Exercise prompt = Echo every one of the lines below word for word, without changing anything.

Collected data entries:
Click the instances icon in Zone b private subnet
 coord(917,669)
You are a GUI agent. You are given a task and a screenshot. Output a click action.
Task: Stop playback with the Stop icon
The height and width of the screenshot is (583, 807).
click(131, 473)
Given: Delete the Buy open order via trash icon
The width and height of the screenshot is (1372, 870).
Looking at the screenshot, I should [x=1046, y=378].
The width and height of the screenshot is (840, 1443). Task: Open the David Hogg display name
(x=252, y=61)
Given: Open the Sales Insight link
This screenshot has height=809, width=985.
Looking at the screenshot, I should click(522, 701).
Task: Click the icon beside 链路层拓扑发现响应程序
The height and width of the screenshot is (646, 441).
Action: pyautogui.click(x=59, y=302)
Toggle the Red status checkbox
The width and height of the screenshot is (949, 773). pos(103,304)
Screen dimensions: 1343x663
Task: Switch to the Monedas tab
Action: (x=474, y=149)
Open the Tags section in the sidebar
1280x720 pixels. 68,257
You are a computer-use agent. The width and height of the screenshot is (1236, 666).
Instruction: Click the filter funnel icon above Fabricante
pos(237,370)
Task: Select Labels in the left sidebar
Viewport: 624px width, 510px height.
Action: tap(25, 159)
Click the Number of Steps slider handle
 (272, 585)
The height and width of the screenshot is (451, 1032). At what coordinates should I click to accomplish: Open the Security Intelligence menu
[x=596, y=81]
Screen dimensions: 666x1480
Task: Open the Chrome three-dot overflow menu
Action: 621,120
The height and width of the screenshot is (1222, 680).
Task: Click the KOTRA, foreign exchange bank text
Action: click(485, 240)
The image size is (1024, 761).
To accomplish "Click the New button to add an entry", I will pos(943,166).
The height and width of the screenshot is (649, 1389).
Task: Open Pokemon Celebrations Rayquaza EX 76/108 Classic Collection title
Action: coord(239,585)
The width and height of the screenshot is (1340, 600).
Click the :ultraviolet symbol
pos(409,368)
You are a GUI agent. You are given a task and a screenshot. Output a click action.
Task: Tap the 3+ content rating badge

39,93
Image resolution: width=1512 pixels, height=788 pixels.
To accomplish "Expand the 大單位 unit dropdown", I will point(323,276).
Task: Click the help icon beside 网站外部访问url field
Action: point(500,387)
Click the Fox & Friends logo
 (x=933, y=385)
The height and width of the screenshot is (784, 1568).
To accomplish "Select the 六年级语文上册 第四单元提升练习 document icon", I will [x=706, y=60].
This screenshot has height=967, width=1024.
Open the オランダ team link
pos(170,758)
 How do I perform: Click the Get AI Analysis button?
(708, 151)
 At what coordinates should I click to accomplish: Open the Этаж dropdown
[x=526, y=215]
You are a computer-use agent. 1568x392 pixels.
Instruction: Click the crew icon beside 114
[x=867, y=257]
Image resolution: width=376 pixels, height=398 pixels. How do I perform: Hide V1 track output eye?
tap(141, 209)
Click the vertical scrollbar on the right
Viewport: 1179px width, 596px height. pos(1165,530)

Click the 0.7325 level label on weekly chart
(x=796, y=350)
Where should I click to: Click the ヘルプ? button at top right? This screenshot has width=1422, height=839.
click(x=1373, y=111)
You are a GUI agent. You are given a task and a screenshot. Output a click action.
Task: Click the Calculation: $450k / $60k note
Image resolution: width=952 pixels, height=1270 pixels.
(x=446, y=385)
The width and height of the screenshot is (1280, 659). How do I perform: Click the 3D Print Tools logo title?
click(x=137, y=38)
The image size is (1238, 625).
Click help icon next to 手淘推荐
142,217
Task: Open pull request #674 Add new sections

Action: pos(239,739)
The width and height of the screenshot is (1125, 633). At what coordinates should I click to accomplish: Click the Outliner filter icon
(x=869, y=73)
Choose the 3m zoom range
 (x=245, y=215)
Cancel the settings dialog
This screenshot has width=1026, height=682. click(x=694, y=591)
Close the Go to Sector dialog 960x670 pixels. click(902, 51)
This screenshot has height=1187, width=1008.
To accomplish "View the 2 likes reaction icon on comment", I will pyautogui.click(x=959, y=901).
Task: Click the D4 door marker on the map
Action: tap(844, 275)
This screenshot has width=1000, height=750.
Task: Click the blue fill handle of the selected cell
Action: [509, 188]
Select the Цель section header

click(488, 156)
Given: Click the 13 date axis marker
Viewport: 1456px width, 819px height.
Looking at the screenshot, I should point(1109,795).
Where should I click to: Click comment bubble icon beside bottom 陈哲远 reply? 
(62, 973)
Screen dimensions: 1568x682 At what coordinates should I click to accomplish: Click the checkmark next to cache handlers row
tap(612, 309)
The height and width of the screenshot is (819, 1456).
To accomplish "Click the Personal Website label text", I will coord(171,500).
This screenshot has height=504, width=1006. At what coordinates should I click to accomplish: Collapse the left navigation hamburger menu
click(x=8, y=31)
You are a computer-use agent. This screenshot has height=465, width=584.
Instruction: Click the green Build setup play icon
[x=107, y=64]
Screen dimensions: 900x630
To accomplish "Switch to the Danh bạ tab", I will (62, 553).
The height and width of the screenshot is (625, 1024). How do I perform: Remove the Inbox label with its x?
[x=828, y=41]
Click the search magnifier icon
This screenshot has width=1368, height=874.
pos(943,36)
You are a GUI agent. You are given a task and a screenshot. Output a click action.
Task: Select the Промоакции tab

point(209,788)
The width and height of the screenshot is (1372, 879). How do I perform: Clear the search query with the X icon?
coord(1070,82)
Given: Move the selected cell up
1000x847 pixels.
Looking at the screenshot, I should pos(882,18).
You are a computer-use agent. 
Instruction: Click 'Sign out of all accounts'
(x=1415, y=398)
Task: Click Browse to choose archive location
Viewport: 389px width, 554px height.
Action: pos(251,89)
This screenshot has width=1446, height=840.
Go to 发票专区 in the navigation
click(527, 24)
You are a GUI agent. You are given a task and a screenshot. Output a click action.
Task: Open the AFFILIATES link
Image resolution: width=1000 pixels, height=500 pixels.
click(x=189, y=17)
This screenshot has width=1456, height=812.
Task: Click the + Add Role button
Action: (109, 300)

Final answer =
Click the instances icon in Zone b private subnet
 coord(917,669)
You are a GUI agent. You are given a task and a screenshot. Output a click action.
Task: Stop playback with the Stop icon
The height and width of the screenshot is (583, 807).
click(131, 473)
Given: Delete the Buy open order via trash icon
The width and height of the screenshot is (1372, 870).
Looking at the screenshot, I should [x=1046, y=378].
The width and height of the screenshot is (840, 1443). Task: Open the David Hogg display name
(x=252, y=61)
Given: Open the Sales Insight link
This screenshot has height=809, width=985.
Looking at the screenshot, I should click(522, 701).
Task: Click the icon beside 链路层拓扑发现响应程序
The height and width of the screenshot is (646, 441).
Action: pyautogui.click(x=59, y=302)
Toggle the Red status checkbox
The width and height of the screenshot is (949, 773). pos(103,304)
Screen dimensions: 1343x663
Task: Switch to the Monedas tab
Action: (x=474, y=149)
Open the Tags section in the sidebar
1280x720 pixels. 68,257
You are a computer-use agent. The width and height of the screenshot is (1236, 666).
Instruction: Click the filter funnel icon above Fabricante
pos(237,370)
Task: Select Labels in the left sidebar
Viewport: 624px width, 510px height.
Action: tap(25, 159)
Click the Number of Steps slider handle
 (272, 585)
The height and width of the screenshot is (451, 1032). At what coordinates should I click to accomplish: Open the Security Intelligence menu
[x=596, y=81]
Screen dimensions: 666x1480
Task: Open the Chrome three-dot overflow menu
Action: 621,120
The height and width of the screenshot is (1222, 680).
Task: Click the KOTRA, foreign exchange bank text
Action: click(485, 240)
The image size is (1024, 761).
To accomplish "Click the New button to add an entry", I will pos(943,166).
The height and width of the screenshot is (649, 1389).
Task: Open Pokemon Celebrations Rayquaza EX 76/108 Classic Collection title
Action: coord(239,585)
The width and height of the screenshot is (1340, 600).
Click the :ultraviolet symbol
pos(409,368)
You are a GUI agent. You are given a task and a screenshot. Output a click action.
Task: Tap the 3+ content rating badge

39,93
Image resolution: width=1512 pixels, height=788 pixels.
To accomplish "Expand the 大單位 unit dropdown", I will point(323,276).
Task: Click the help icon beside 网站外部访问url field
Action: point(500,387)
Click the Fox & Friends logo
 (x=933, y=385)
The height and width of the screenshot is (784, 1568).
To accomplish "Select the 六年级语文上册 第四单元提升练习 document icon", I will [x=706, y=60].
This screenshot has height=967, width=1024.
Open the オランダ team link
pos(170,758)
 How do I perform: Click the Get AI Analysis button?
(708, 151)
 At what coordinates should I click to accomplish: Open the Этаж dropdown
[x=526, y=215]
You are a computer-use agent. 1568x392 pixels.
Instruction: Click the crew icon beside 114
[x=867, y=257]
Image resolution: width=376 pixels, height=398 pixels. How do I perform: Hide V1 track output eye?
tap(141, 209)
Click the vertical scrollbar on the right
Viewport: 1179px width, 596px height. pos(1165,530)

Click the 0.7325 level label on weekly chart
(x=796, y=350)
Where should I click to: Click the ヘルプ? button at top right? This screenshot has width=1422, height=839.
click(x=1373, y=111)
You are a GUI agent. You are given a task and a screenshot. Output a click action.
Task: Click the Calculation: $450k / $60k note
Image resolution: width=952 pixels, height=1270 pixels.
(x=446, y=385)
The width and height of the screenshot is (1280, 659). How do I perform: Click the 3D Print Tools logo title?
click(x=137, y=38)
The image size is (1238, 625).
Click help icon next to 手淘推荐
142,217
Task: Open pull request #674 Add new sections

Action: pos(239,739)
The width and height of the screenshot is (1125, 633). At what coordinates should I click to accomplish: Click the Outliner filter icon
(x=869, y=73)
Choose the 3m zoom range
 (x=245, y=215)
Cancel the settings dialog
This screenshot has width=1026, height=682. click(x=694, y=591)
Close the Go to Sector dialog 960x670 pixels. click(902, 51)
This screenshot has height=1187, width=1008.
To accomplish "View the 2 likes reaction icon on comment", I will pyautogui.click(x=959, y=901).
Task: Click the D4 door marker on the map
Action: tap(844, 275)
This screenshot has width=1000, height=750.
Task: Click the blue fill handle of the selected cell
Action: [509, 188]
Select the Цель section header

click(488, 156)
Given: Click the 13 date axis marker
Viewport: 1456px width, 819px height.
Looking at the screenshot, I should point(1109,795).
Where should I click to: Click comment bubble icon beside bottom 陈哲远 reply? 
(62, 973)
Screen dimensions: 1568x682 At what coordinates should I click to accomplish: Click the checkmark next to cache handlers row
tap(612, 309)
The height and width of the screenshot is (819, 1456).
To accomplish "Click the Personal Website label text", I will coord(171,500).
This screenshot has height=504, width=1006. At what coordinates should I click to accomplish: Collapse the left navigation hamburger menu
click(x=8, y=31)
You are a computer-use agent. This screenshot has height=465, width=584.
Instruction: Click the green Build setup play icon
[x=107, y=64]
Screen dimensions: 900x630
To accomplish "Switch to the Danh bạ tab", I will (62, 553).
The height and width of the screenshot is (625, 1024). How do I perform: Remove the Inbox label with its x?
[x=828, y=41]
Click the search magnifier icon
This screenshot has width=1368, height=874.
pos(943,36)
You are a GUI agent. You are given a task and a screenshot. Output a click action.
Task: Select the Промоакции tab

point(209,788)
The width and height of the screenshot is (1372, 879). How do I perform: Clear the search query with the X icon?
coord(1070,82)
Given: Move the selected cell up
1000x847 pixels.
Looking at the screenshot, I should pos(882,18).
You are a computer-use agent. 
Instruction: Click 'Sign out of all accounts'
(x=1415, y=398)
Task: Click Browse to choose archive location
Viewport: 389px width, 554px height.
Action: pos(251,89)
This screenshot has width=1446, height=840.
Go to 发票专区 in the navigation
click(527, 24)
You are a GUI agent. You are given a task and a screenshot. Output a click action.
Task: Open the AFFILIATES link
Image resolution: width=1000 pixels, height=500 pixels.
click(x=189, y=17)
This screenshot has width=1456, height=812.
Task: Click the + Add Role button
Action: (109, 300)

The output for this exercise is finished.